Resultant ORs and 95% CIs were used to generate forest plots and compute pooled odds ratios for olfactory dysfunction using fixed effects models with individual studies weighted according to the inverse variance method. Corresponding I2 tests evaluated whether variability of results between studies could be explained by chance alone or was driven in part by heterogeneity. Publication bias was assessed using funnel plots, separately for studies of current and former smokers. All analyses were conducted using the metan package in Stata Version 14.225.

RESULTS

We found 464 English papers in PubMed and 1018 in Web of Science; there were 1046 unique studies. These were reviewed on the basis of title or abstract, from which 993 studies were excluded because they were not pertinent. The remaining 53 papers were reviewed in detail, and after evaluation using our modified Newcastle-Ottawa Scale, 11 studies were included in this review (Figure 1). A detailed description of our modified Scale scoring for each of these 11 studies is presented in the supplemental material (Table S1). Among these 11 papers, 2 were excluded from meta-analysis because the cohort they studied was also studied in another paper. Only 1 longitudinal study was found26; this will be discussed separately.

Figure 1.

Figure 1.

Summary of literature review.

Key cohort characteristics from all 11 papers are summarized in Table 2. Six studies were conducted in the United States, the remainder in China (1), Germany (3), and Denmark (1). Sample sizes ranged from 173–2,928, the mean age of participants ranged from 43–82 years, and the sex composition ranged from 13- to 100% female. Descriptions of each study cohort are also provided in Table 2. Cohort characteristics from our re-analysis of Pinto et al. (2014) are omitted here, as they are identical to those reported for the original paper.

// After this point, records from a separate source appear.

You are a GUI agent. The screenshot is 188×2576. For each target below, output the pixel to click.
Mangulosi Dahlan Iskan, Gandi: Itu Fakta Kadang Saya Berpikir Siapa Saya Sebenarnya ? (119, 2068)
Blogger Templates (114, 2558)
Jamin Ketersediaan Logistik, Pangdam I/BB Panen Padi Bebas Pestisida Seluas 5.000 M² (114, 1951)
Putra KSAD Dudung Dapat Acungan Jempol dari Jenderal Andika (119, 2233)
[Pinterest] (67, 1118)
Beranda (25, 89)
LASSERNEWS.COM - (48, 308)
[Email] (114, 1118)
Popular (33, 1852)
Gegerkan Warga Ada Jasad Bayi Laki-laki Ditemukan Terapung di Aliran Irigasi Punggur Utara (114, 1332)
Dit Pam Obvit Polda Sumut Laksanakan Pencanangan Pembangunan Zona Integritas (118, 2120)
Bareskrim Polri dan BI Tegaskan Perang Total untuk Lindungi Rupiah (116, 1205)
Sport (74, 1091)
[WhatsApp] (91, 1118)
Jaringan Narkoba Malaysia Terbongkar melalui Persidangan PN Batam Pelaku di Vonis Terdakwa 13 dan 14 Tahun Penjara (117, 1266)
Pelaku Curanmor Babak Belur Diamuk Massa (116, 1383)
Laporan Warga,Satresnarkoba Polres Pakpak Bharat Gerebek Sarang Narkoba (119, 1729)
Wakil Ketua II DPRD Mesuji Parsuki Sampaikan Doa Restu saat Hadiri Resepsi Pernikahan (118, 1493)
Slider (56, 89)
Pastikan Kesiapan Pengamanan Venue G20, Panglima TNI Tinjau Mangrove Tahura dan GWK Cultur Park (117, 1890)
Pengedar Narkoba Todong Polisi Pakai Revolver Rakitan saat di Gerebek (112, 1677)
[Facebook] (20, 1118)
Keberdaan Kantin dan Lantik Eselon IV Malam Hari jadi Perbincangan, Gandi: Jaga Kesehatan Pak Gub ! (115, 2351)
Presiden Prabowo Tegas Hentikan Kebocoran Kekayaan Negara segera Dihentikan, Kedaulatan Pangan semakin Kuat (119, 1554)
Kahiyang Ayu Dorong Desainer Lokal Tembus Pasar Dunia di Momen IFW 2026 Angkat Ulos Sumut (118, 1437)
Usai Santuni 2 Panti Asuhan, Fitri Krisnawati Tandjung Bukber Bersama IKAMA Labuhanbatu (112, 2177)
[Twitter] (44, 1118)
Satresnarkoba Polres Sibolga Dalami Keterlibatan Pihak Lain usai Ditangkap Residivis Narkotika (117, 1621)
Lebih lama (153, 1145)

Analytic methods and results from all 11 studies are summarized in Table 3. All studies used a validated, objective measure of odor identification, ranging from 5–40 items in length. For studies dichotomizing olfaction, the prevalence of dysfunction ranged from 3.8–24.5%. Only Pinto et al. (2014) used an objective measure of current smoking (serum cotinine) in addition to self-report. In no studies were detailed smoking parameters provided (e.g. cumulative pack-years smoked, current cigarettes per day, etc.), thus we were unable to consider how these factors may have differed between study cohorts and explained any observed heterogeneity in results. For statistical analysis, all studies used a form of multivariate regression with olfaction as the dependent variable, controlling for age and sex (Ranft et al. [2009] did not control for gender but their study cohort was women only). All but one study (10/11) controlled for at least one additional factor, most often education (4/11), cognition (3/11), and specific health characteristic(s) (7/11). Four studies used linear regression to evaluate the association of smoking with numerical score on an olfactory function test. These results were converted to ORs for olfactory dysfunction, a binary outcome, as described above (see Methods: Meta-Analysis). Original linear regression results and converted ORs for these studies are also presented in Table 3. The data from Pinto et al. (2014) were re-analyzed as described in the supplemental material; we present these results separately in Table 3 (“Present Study, 2016”).

Table 3.

Summary of results from included studies.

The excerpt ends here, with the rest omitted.